We report two canine cases in which complete PIMA remission was achieved after the administration of a combination therapy of oclacitinib in addition to prednisolone (PSL) and CsA, in anticipation of its immunosuppressive or modulatory effects of JAK1 inhibitor on these cases of PIMA that had failed to achieve remission previously.


Case Details

In Japan, there are no ethics committees for private-practice veterinary hospitals. Nevertheless, this research was conducted following the ethical guidelines of the Japan Veterinary Medical Association. The samples were collected after obtaining written consent from the dog’s owner.

Case 1

An 8-year-old male spayed mix dog presented with vomiting to a family doctor 18 days before the visit to our institution, and was noted to have a heart murmur and mucosal membrane pallor; however, no detailed examination was performed. Eighteen days later, a blood test performed by a family doctor revealed the presence of severe anemia, and the dog was referred to our hospital for treatment. On physical examination, this dog weighed 6.3 kg, its rectum temperature was 38.6°C, its heart rate was 160 beats/min, and its respiratory rate was 40 breaths/min. The mucous membranes were pale, and the dog’s heart murmur was a systolic murmur with a Levine grade of 3/6. The dog’s general appearance was quiet, alert, and responsive. There was no history of drug administration.

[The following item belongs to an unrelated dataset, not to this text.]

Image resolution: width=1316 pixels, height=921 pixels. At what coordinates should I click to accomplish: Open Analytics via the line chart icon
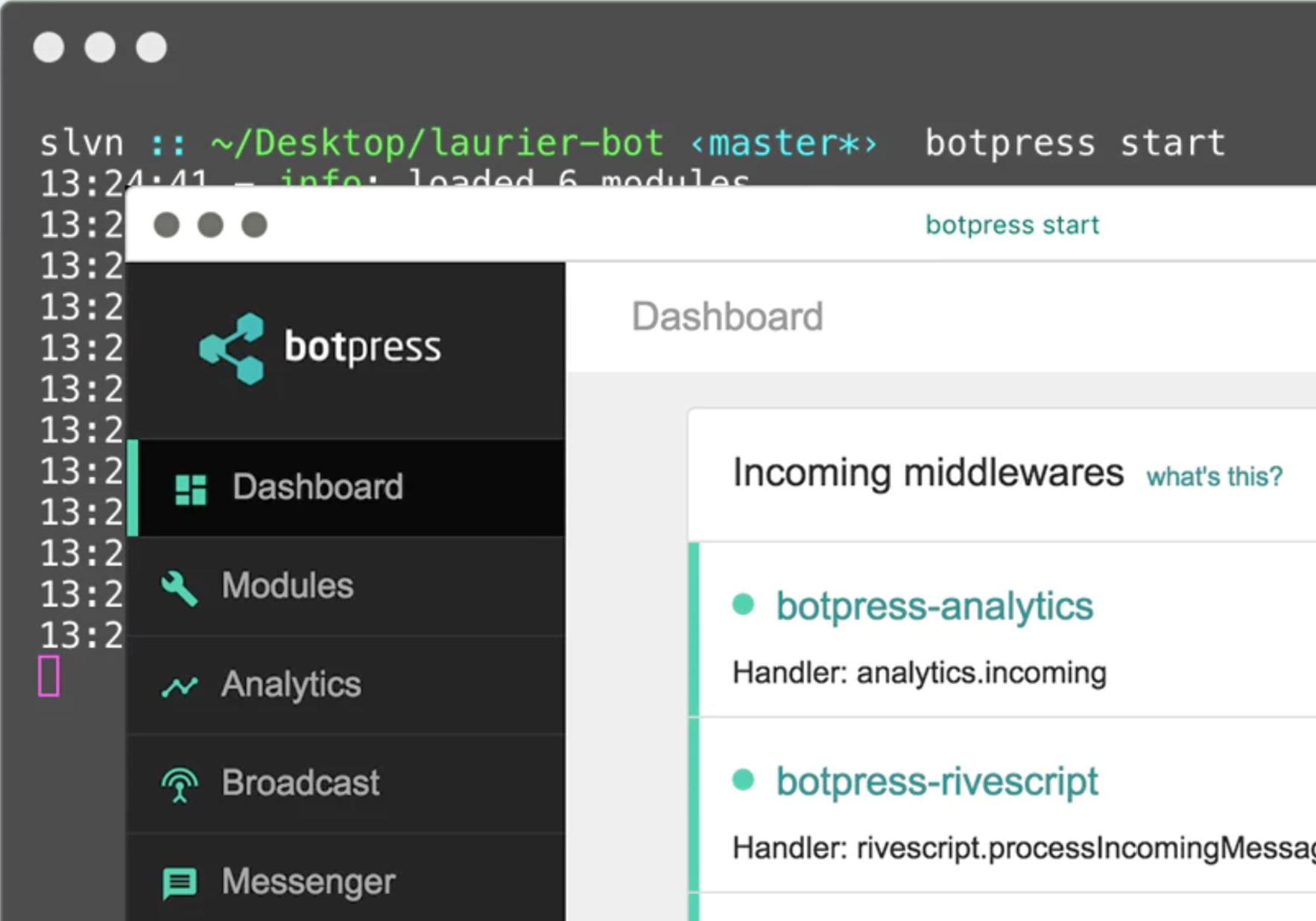point(179,686)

A hemogram revealed severe anemia (hematocrit (Ht), 6.8% (reference interval [RI], 37.3–61.7%); hemoglobin concentration was 2.2 g/dl (RI, 13.1–20.5 g/dl)). The mean corpuscular volume (MCV) (81.0 fl [RI, 60–77 fl]) and mean corpuscular hemoglobin concentration (MCHC) (32.4 g/dl [RI, 32–36 g/dl]) indicated macrocytic normochromic anemia. The reticulocyte count was 36,000/μl (RI, 10,000–110,000/μl) (ProCyte Dx Hematology Analyzer; IDEXX, Tokyo, Japan). Autoaggregation, as assessed using the saline agglutination test (four drops of saline per drop of blood), was negative. Biochemical analyses revealed various abnormalities, including increased activity of alkaline phosphatase (331 U/l [RI, 47–254 U/l]); an increased concentration of glucose (147 mg/dl [RI, 75–128 mg/dl]); and an increased level of C-reactive protein (CRP) (6.9 mg/dl [RI, 0–1.0 mg/dl]) (FUJI DRI-CHEM 7000V; FUJIFILM Corporation, Tokyo, Japan). The results of the urinalysis were unremarkable. Radiography of the thorax and abdomen revealed no abnormalities. The results of echocardiography were unremarkable; however, abdominal ultrasonography revealed a slight biliary sludge.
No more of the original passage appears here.